• Task
Verbatim output of the full listing is required.

++++++++

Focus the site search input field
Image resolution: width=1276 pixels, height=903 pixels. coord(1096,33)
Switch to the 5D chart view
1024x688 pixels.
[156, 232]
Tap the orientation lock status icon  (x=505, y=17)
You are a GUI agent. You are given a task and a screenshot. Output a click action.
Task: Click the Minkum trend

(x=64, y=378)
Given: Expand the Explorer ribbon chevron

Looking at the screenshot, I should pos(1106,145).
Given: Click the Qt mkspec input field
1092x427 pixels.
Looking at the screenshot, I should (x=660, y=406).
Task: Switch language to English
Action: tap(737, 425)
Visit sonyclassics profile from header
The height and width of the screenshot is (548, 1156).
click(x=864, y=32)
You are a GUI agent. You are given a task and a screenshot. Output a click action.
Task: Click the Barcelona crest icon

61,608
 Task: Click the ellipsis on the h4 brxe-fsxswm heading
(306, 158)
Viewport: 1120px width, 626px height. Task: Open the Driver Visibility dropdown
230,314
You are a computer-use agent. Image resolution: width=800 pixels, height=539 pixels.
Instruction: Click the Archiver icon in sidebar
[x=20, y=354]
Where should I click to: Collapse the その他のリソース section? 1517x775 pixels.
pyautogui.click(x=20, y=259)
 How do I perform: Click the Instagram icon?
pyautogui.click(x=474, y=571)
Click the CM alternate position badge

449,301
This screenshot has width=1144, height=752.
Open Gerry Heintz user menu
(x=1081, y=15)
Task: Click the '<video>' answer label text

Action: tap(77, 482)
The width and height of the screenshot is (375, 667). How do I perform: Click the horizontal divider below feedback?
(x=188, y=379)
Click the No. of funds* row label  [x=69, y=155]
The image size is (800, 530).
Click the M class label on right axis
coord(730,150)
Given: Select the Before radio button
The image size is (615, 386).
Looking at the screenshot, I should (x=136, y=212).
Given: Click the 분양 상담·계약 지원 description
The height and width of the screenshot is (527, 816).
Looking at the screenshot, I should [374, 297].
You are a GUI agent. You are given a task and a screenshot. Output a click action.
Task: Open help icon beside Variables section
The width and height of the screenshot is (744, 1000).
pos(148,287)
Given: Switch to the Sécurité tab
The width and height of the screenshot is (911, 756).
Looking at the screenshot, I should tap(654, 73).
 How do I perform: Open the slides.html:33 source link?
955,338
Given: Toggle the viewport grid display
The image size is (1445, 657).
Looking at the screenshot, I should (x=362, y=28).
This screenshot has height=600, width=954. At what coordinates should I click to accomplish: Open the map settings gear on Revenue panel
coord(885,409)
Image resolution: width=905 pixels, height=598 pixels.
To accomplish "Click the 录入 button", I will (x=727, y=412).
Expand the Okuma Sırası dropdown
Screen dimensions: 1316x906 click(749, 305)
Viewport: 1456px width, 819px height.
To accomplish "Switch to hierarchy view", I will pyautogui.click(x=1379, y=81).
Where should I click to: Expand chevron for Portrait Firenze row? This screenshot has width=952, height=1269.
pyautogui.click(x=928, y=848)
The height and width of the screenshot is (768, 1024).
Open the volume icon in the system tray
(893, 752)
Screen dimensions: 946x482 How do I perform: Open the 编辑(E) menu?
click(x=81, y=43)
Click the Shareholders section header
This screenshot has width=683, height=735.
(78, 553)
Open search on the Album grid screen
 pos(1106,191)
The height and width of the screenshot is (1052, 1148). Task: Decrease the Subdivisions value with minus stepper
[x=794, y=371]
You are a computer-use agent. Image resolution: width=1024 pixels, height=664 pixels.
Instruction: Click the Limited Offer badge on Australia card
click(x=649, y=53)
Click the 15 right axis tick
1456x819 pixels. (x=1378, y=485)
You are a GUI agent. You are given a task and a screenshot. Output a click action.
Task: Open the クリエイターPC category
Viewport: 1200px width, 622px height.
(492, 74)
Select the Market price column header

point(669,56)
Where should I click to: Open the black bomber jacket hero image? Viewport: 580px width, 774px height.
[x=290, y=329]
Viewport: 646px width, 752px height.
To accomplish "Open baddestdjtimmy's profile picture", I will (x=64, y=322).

++++++++

• Exercise solution
Focus the site search input field
Image resolution: width=1276 pixels, height=903 pixels. coord(1096,33)
Switch to the 5D chart view
1024x688 pixels.
[156, 232]
Tap the orientation lock status icon  (x=505, y=17)
You are a GUI agent. You are given a task and a screenshot. Output a click action.
Task: Click the Minkum trend

(x=64, y=378)
Given: Expand the Explorer ribbon chevron

Looking at the screenshot, I should pos(1106,145).
Given: Click the Qt mkspec input field
1092x427 pixels.
Looking at the screenshot, I should (x=660, y=406).
Task: Switch language to English
Action: tap(737, 425)
Visit sonyclassics profile from header
The height and width of the screenshot is (548, 1156).
click(x=864, y=32)
You are a GUI agent. You are given a task and a screenshot. Output a click action.
Task: Click the Barcelona crest icon

61,608
 Task: Click the ellipsis on the h4 brxe-fsxswm heading
(306, 158)
Viewport: 1120px width, 626px height. Task: Open the Driver Visibility dropdown
230,314
You are a computer-use agent. Image resolution: width=800 pixels, height=539 pixels.
Instruction: Click the Archiver icon in sidebar
[x=20, y=354]
Where should I click to: Collapse the その他のリソース section? 1517x775 pixels.
pyautogui.click(x=20, y=259)
 How do I perform: Click the Instagram icon?
pyautogui.click(x=474, y=571)
Click the CM alternate position badge

449,301
This screenshot has width=1144, height=752.
Open Gerry Heintz user menu
(x=1081, y=15)
Task: Click the '<video>' answer label text

Action: tap(77, 482)
The width and height of the screenshot is (375, 667). How do I perform: Click the horizontal divider below feedback?
(x=188, y=379)
Click the No. of funds* row label  [x=69, y=155]
The image size is (800, 530).
Click the M class label on right axis
coord(730,150)
Given: Select the Before radio button
The image size is (615, 386).
Looking at the screenshot, I should (x=136, y=212).
Given: Click the 분양 상담·계약 지원 description
The height and width of the screenshot is (527, 816).
Looking at the screenshot, I should [374, 297].
You are a GUI agent. You are given a task and a screenshot. Output a click action.
Task: Open help icon beside Variables section
The width and height of the screenshot is (744, 1000).
pos(148,287)
Given: Switch to the Sécurité tab
The width and height of the screenshot is (911, 756).
Looking at the screenshot, I should tap(654, 73).
 How do I perform: Open the slides.html:33 source link?
955,338
Given: Toggle the viewport grid display
The image size is (1445, 657).
Looking at the screenshot, I should (x=362, y=28).
This screenshot has height=600, width=954. At what coordinates should I click to accomplish: Open the map settings gear on Revenue panel
coord(885,409)
Image resolution: width=905 pixels, height=598 pixels.
To accomplish "Click the 录入 button", I will (x=727, y=412).
Expand the Okuma Sırası dropdown
Screen dimensions: 1316x906 click(749, 305)
Viewport: 1456px width, 819px height.
To accomplish "Switch to hierarchy view", I will pyautogui.click(x=1379, y=81).
Where should I click to: Expand chevron for Portrait Firenze row? This screenshot has width=952, height=1269.
pyautogui.click(x=928, y=848)
The height and width of the screenshot is (768, 1024).
Open the volume icon in the system tray
(893, 752)
Screen dimensions: 946x482 How do I perform: Open the 编辑(E) menu?
click(x=81, y=43)
Click the Shareholders section header
This screenshot has width=683, height=735.
(78, 553)
Open search on the Album grid screen
 pos(1106,191)
The height and width of the screenshot is (1052, 1148). Task: Decrease the Subdivisions value with minus stepper
[x=794, y=371]
You are a computer-use agent. Image resolution: width=1024 pixels, height=664 pixels.
Instruction: Click the Limited Offer badge on Australia card
click(x=649, y=53)
Click the 15 right axis tick
1456x819 pixels. (x=1378, y=485)
You are a GUI agent. You are given a task and a screenshot. Output a click action.
Task: Open the クリエイターPC category
Viewport: 1200px width, 622px height.
(492, 74)
Select the Market price column header

point(669,56)
Where should I click to: Open the black bomber jacket hero image? Viewport: 580px width, 774px height.
[x=290, y=329]
Viewport: 646px width, 752px height.
To accomplish "Open baddestdjtimmy's profile picture", I will (x=64, y=322).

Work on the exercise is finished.